● **Work order**
Please copy exactly the lines that run from the start of the entries to the line containing "Get Our Mobile App (1404, 1624)", inclusive.

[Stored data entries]
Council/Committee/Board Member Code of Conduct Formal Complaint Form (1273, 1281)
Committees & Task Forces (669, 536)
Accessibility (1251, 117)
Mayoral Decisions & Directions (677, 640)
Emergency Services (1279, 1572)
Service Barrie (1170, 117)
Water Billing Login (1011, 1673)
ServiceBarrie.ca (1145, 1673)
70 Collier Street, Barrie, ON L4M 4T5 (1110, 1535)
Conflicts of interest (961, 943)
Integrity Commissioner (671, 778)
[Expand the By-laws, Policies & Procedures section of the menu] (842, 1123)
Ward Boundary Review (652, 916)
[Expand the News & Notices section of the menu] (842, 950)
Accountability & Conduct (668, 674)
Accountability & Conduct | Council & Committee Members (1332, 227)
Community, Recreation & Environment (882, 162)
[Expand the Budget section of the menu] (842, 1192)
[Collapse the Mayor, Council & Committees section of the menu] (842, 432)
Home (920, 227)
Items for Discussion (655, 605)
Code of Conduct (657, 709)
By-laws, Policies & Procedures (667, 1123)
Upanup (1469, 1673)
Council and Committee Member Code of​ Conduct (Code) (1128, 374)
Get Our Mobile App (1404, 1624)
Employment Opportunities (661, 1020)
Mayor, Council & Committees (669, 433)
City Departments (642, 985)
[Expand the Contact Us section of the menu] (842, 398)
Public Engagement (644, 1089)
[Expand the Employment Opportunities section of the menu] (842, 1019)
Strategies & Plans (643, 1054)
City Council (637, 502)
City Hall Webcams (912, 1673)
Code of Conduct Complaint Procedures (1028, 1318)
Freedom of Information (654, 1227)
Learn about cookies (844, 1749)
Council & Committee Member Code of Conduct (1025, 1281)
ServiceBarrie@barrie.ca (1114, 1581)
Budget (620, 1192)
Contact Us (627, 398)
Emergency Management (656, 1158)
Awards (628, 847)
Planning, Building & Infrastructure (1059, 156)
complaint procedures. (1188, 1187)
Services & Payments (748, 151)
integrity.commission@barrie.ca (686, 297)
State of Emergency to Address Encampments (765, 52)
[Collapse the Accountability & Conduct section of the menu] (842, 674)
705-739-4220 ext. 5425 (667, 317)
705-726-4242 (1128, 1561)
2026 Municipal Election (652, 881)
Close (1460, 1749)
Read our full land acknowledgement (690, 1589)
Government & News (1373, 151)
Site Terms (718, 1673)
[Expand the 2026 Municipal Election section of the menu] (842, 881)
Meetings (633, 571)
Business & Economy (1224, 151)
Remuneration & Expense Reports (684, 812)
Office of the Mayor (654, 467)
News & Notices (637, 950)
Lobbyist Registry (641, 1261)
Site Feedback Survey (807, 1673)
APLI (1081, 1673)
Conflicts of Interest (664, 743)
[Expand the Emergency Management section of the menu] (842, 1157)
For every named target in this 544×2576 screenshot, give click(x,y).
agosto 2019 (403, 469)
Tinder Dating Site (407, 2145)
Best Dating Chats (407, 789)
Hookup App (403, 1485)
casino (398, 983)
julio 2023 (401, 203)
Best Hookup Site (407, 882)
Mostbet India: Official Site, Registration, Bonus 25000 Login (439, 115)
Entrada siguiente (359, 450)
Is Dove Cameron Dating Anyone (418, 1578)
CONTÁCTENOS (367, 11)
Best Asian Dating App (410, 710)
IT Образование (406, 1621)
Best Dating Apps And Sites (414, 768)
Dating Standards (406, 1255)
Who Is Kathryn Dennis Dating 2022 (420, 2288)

● **Response box**
Council/Committee/Board Member Code of Conduct Formal Complaint Form (1273, 1281)
Committees & Task Forces (669, 536)
Accessibility (1251, 117)
Mayoral Decisions & Directions (677, 640)
Emergency Services (1279, 1572)
Service Barrie (1170, 117)
Water Billing Login (1011, 1673)
ServiceBarrie.ca (1145, 1673)
70 Collier Street, Barrie, ON L4M 4T5 (1110, 1535)
Conflicts of interest (961, 943)
Integrity Commissioner (671, 778)
[Expand the By-laws, Policies & Procedures section of the menu] (842, 1123)
Ward Boundary Review (652, 916)
[Expand the News & Notices section of the menu] (842, 950)
Accountability & Conduct (668, 674)
Accountability & Conduct | Council & Committee Members (1332, 227)
Community, Recreation & Environment (882, 162)
[Expand the Budget section of the menu] (842, 1192)
[Collapse the Mayor, Council & Committees section of the menu] (842, 432)
Home (920, 227)
Items for Discussion (655, 605)
Code of Conduct (657, 709)
By-laws, Policies & Procedures (667, 1123)
Upanup (1469, 1673)
Council and Committee Member Code of​ Conduct (Code) (1128, 374)
Get Our Mobile App (1404, 1624)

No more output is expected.